• Exercise directions: For the entries below, say how many lines hold the word "computer", with the number as the only reply.

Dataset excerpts
==*==

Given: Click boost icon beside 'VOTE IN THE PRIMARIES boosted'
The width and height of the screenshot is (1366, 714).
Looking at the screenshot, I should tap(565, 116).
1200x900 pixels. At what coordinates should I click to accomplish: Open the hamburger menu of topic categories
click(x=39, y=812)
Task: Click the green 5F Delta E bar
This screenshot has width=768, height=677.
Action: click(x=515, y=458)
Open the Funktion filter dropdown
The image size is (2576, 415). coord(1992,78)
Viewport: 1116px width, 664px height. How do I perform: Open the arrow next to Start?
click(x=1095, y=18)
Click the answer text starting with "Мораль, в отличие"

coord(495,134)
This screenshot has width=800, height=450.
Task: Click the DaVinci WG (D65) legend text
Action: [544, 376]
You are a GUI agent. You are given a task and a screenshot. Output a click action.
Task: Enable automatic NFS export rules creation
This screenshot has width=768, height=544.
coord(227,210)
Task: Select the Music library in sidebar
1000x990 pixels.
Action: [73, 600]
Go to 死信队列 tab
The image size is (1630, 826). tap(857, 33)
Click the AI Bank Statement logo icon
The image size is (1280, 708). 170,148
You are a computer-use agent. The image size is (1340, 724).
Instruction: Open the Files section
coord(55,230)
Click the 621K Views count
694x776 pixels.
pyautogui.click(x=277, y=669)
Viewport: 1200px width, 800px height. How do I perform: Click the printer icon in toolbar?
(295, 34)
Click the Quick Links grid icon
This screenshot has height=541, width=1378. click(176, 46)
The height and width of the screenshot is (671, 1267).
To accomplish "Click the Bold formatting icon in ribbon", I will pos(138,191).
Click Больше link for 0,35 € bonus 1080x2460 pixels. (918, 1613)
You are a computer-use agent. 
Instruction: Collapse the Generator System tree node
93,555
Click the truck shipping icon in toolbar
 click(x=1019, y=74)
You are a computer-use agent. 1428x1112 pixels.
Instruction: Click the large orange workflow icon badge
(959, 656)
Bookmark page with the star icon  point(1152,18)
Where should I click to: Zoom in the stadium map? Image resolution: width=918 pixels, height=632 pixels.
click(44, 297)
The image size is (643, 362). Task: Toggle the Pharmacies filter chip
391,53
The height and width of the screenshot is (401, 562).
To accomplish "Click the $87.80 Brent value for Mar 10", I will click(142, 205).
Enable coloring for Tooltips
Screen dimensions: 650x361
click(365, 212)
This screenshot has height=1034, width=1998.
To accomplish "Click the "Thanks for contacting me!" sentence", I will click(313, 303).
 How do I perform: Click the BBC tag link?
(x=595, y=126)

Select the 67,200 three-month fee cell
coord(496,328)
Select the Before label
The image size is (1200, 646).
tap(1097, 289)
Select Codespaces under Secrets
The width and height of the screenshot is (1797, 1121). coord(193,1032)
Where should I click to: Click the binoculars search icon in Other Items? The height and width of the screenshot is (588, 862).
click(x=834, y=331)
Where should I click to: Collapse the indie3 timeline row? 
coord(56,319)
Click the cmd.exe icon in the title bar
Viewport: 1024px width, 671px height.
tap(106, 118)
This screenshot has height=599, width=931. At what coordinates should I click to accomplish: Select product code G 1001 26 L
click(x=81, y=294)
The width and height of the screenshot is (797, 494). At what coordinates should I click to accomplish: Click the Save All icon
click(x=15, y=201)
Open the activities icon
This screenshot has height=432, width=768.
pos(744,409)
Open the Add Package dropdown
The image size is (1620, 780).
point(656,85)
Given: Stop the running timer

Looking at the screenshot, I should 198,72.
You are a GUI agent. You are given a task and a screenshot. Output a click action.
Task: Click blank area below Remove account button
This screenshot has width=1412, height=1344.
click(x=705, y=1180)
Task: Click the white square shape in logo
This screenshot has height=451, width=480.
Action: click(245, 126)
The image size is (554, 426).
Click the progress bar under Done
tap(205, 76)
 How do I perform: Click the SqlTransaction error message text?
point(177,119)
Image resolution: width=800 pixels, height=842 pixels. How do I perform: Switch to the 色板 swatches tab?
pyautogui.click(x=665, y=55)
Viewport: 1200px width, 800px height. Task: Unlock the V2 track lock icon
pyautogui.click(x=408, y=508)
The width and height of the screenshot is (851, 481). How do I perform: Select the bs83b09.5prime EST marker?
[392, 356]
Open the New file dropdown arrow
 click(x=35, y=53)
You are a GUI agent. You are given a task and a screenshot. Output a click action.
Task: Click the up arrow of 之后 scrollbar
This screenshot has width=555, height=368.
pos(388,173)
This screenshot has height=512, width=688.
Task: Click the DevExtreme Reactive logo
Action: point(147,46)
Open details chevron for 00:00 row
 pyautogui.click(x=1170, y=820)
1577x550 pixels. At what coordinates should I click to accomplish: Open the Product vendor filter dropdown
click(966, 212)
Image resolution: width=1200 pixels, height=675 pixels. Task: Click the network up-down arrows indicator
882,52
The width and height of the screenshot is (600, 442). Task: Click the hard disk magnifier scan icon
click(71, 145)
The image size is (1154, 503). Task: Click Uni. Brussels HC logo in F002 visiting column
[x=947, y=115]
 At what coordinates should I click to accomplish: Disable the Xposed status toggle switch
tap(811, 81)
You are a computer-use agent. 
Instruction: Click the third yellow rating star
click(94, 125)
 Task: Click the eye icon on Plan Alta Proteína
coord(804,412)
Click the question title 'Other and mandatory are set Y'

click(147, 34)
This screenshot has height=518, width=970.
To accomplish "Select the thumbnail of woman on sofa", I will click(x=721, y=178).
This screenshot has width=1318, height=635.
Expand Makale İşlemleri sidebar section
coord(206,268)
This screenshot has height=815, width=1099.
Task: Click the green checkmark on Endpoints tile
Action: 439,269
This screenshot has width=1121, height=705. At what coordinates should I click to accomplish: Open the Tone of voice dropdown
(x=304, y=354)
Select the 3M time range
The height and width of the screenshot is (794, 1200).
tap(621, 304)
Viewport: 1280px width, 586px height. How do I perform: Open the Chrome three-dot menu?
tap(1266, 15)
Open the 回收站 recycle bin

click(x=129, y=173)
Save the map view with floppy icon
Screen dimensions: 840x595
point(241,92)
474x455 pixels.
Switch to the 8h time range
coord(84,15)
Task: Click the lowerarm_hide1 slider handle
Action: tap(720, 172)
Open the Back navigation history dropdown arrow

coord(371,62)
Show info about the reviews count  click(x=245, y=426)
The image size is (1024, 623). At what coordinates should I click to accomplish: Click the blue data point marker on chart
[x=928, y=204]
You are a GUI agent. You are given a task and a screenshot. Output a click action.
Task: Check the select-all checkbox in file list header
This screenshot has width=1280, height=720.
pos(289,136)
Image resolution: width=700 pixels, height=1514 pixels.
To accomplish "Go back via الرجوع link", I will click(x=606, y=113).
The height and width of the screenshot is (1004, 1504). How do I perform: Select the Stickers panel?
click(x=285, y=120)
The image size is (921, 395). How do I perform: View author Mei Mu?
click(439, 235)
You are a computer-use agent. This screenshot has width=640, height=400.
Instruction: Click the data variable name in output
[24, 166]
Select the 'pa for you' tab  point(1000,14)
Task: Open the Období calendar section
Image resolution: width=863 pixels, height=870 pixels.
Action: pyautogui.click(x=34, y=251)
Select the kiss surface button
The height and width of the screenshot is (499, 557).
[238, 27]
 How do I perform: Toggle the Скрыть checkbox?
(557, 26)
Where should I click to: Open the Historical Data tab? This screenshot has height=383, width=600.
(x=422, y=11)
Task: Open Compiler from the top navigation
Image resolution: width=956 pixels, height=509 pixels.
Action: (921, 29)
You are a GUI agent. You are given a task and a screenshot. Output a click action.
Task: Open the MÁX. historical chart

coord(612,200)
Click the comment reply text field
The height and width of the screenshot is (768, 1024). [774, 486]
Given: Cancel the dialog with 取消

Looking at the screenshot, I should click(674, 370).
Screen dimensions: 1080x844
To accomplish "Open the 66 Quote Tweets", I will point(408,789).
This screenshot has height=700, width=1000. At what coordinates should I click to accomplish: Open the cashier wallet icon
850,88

==*==

• Finished task: 5